Dutch Antiterrorism Detention Units Fall Short on Human Rights

Governments have a duty to protect their people from violent terrorism—or, in human rights terms, the duty to protect people’s right to life. Unfortunately, over the past decade, we have repeatedly seen governments across Europe respond to the threat of terrorism by taking steps that undermine the larger human rights system—eroding the shared values that states painstakingly built up since World War II.

This is an unwarranted approach, and it’s not going away. Two UN human rights experts recently criticized France for legislation that injects exceptionally broad counterterrorism powers into its normal criminal justice system. In the United Kingdom, the Independent Reviewer of Terrorism Legislation criticized new legislative proposals that, he said, go too far and risk putting innocent people in jail for viewing online content.

The problem is—as we saw with the EU’s recent countering terrorism directive—it is often easier to pass “tough on terrorism” legislation that expands detention powers or limits free expression than it is to determine if those types of measures will actually work, or are necessary.

Prisons are another place where governments are pushing human rights to the periphery in the name of countering terrorism.

A new report by the Open Society Justice Initiative and Amnesty International  looks at the human rights conditions in the Netherlands’ special detention unit (terroristenafdeling, or TA) for people suspected or convicted of terrorist offenses. The report’s findings, which reveal a host of human rights violations, are troubling.

The TA detention unit separates people suspected and convicted of terrorist-related offenses from the general prison population and, once inside, subjects them to harsh security measures. Several former detainees interviewed for the report recounted authorities placing them alone in cells for 19 to 22 hours a day, subjecting them to routine and humiliating full-nudity strip searchers, and placing such severe limitations on their contact with visiting family members that they found it impossible to maintain meaningful relationships with their spouses or children.

While high-security measures might be necessary for certain individuals, what makes the TA such a stain on the Netherlands’ human rights record is that authorities never make an assessment to ensure their placement in the TA and the TA’s routine security measures are necessary or proportionate.

Further, in the TA someone suspected, not even convicted, of an entirely nonviolent crime, like posting something online, could be detained under these conditions. TA detainees, including those who a court never deemed guilty, also have no way to effectively challenging being placed in the TA or the TA’s routine high-security measures.

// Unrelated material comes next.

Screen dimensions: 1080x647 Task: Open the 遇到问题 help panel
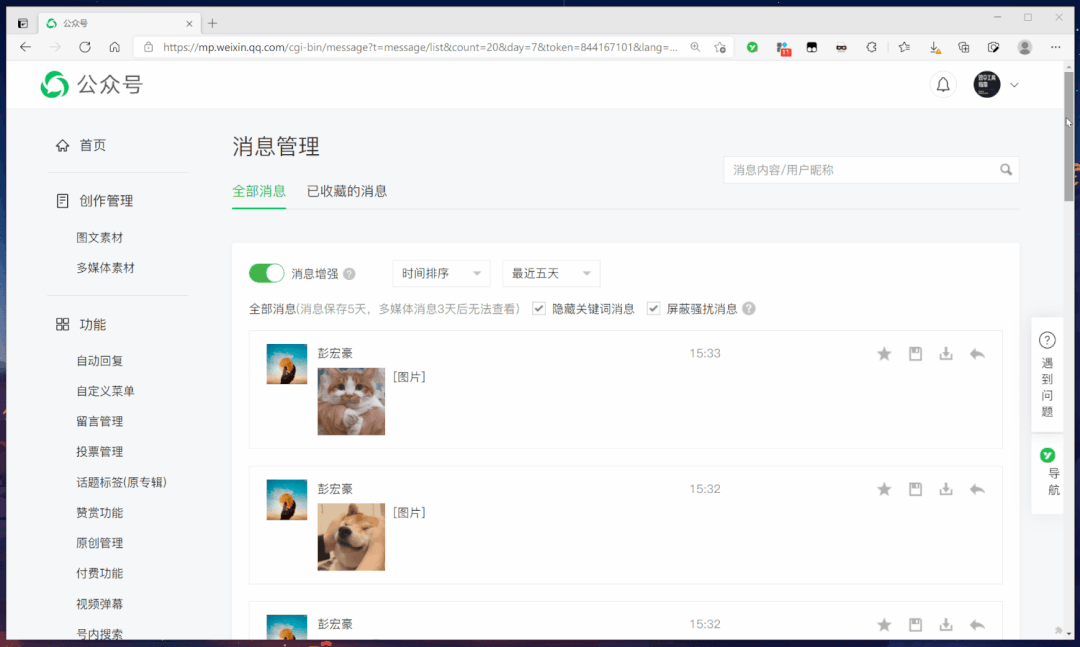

Using any of the TA’s routine high-security measures without good cause is unacceptable. But this is aggravated if the authorities apply them in combination, producing a cumulative effect of isolation and humiliation, that makes the TA a particularly harsh place for a person to be detained. The conditions can be so harsh that in at least one case prosecutors went so far as to consider not charging a person with a terrorist offense to avoid the detrimental effects of placing a person in the TA.

The TA’s problems don’t end there. Former detainees, as well as law enforcement officials interviewed for the report, said the TA’s blanket high-security measures run at cross-purposes with the goal of protecting public security. This is largely because the TA releases people without providing them with reintegration opportunities that can provide them with skills that are necessary for returning to society upon release. Probation service officials explained that it was “not for nothing” that they normally prepared prisoners to return to society. They pointed out with concern that “the risk of recidivism is much higher without” these reintegration services.

Fortunately, after years of largely ignoring criticism about the TA, the government has finally said it intends a make a few fixes. In its latest response to the European antitorture watchdog, the government told the Committee for the Prevention of Torture [PDF] that it would look for ways to increase reintegration and rehabilitation opportunities. While very late, this is a positive step; it is a clear example of how reforms that are good for human rights are also good for security.

The government is promising other reforms as well, such as making individual risk assessments to determine which TA detainees are “leaders” and which ones are “followers.” If these assessments lead authorities to apply different security measures to different people, this might improve the conditions for some TA detainees, which isn’t a bad thing of course. But this doesn’t relieve authorities from their responsibility to take the time to carefully assess whether the TA’s security measures are necessary and proportionate for each detainee. Authorities also need to be closely monitored for exactly how they make these newly proposed assessments, what criteria they use, and whether they allow detainees to participate in the process and challenge the outcomes.

The new joint report contains recommendations that provide a clear and comprehensive path forward for bringing the TA into compliance with the Netherlands’ human rights obligations. The recommendations will also resonate in states such as France and Belgium, where human rights groups have also criticized those states for their decisions on how and where to detainee people held on terrorism-related offenses.

In these highly politicized times, where governments conflate preventing terrorism with diluting human rights, the report’s most compelling message is that if the Netherlands improves the human rights of the people it detainees in the context of combatting terrorism, it would very likely improve, not sacrifice, the country’s security and safety, and that benefits everyone.